As the question hints at, there are a variety of color spaces and blending types. To design the gameplay mechanic you have described I believe you are looking for pigment color / subtractive color blending.
The wiki page on pigments has far more details about the physics and theory behind the perception and behavior of these but the birds-eye overview of pigment color can be summarized in a few points:
First, when visible light mixes, it becomes white. This is called additive blending. When pigment mixes, it becomes black-ish. This is called subtractive blending.

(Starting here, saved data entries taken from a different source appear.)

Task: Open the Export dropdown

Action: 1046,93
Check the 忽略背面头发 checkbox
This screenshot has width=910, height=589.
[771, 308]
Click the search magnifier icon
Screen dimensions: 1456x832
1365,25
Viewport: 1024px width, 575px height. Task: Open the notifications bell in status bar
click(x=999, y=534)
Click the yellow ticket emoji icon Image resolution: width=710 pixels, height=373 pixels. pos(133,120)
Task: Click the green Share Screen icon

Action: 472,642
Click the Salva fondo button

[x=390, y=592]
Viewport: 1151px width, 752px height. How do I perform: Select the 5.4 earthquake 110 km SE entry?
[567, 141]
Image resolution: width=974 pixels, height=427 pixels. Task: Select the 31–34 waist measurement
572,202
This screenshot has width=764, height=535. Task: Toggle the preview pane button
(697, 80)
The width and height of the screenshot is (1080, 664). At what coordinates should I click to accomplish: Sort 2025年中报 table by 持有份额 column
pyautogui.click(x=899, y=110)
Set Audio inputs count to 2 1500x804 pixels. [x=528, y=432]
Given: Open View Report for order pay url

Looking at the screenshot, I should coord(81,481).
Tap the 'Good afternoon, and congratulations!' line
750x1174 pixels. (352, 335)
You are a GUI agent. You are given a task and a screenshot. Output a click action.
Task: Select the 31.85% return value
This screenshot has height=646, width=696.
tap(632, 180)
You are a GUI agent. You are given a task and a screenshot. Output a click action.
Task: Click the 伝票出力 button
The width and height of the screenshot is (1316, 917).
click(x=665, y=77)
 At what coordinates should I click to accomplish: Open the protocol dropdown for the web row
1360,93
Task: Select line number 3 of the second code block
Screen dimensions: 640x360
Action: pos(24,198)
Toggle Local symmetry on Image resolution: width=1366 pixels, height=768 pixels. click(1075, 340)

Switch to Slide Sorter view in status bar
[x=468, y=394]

Secondly, by defining primary colors (ideally distributed relatively evenly along the emission spectrum, commonly RBY, RGB, CMY etc) these colors can be mixed to create a color space. (You can mix them additively or subtractively but in this case we are looking at subtractive blending) Mixing primaries you can make secondary, tertiary, quaternary, etc... Folks rarely bother beyond quaternary colors because they all devolve into browns and various earth-tones the deeper you go, asymptotically approaching black. This will happen regardless of the primary colors, but choosing more evenly distributed primary colors will reduce the severity of this effect.
Color science and color theory are massive fields and you can go far deeper into the specifics but I think for feeling out the basic mechanics of the game all you need is that primary color based mixing behavior, which is demonstrated both in the diagram you included in your question, as well as in the chart below.
I would say hard coding this blending would be the simplest solution to give you flexibility for making a variety of potion colors, regardless of their distribution along the color space, while avoiding degenerating into muddy tones, but if you really want dynamic blending you can get it through CMYK color representation.
CMYK is primarily used for printers, and is subtractive, as opposed to RGB and most other color repesentations typically used in digital displays, which are additive. The wiki page for CMYK goes into more detail but basically if you add 2 CMYK colors they will give you the pigmentary blending behavior you are looking for.
Note though, if you are currently coloring your potions with RGB, Hex, etc you will need to convert to CMYK, do the blend, then convert back to whatever your normal color representation is to apply it to the new object, but this can be trickier than it sounds.
Blending CMYK colors can be difficult due to CMYK's limited color space, so your colors may get squished when converting back and forth, eg:
RGB(A) != RGB(B) but CMYK(A) == CMYK(B)
You can experiment with the compression of converting to and from CMYK and see the specific formula for implementing the conversion in this RGB->CMYK converter.
To understand the weird behavior here it helps to see a visualization of the color space, check out this video.
You can also look at the difference between CMYK and other color spaces representable colors this color space comparison, as well as this video overlaying several color spaces in 3D, demonstrating the gamut issues with CMYK conversion.
That should be more than enough theory, so for a bit of practical exploration, check out some of the other answers with code samples, or try comparing various colors with the Google color picker.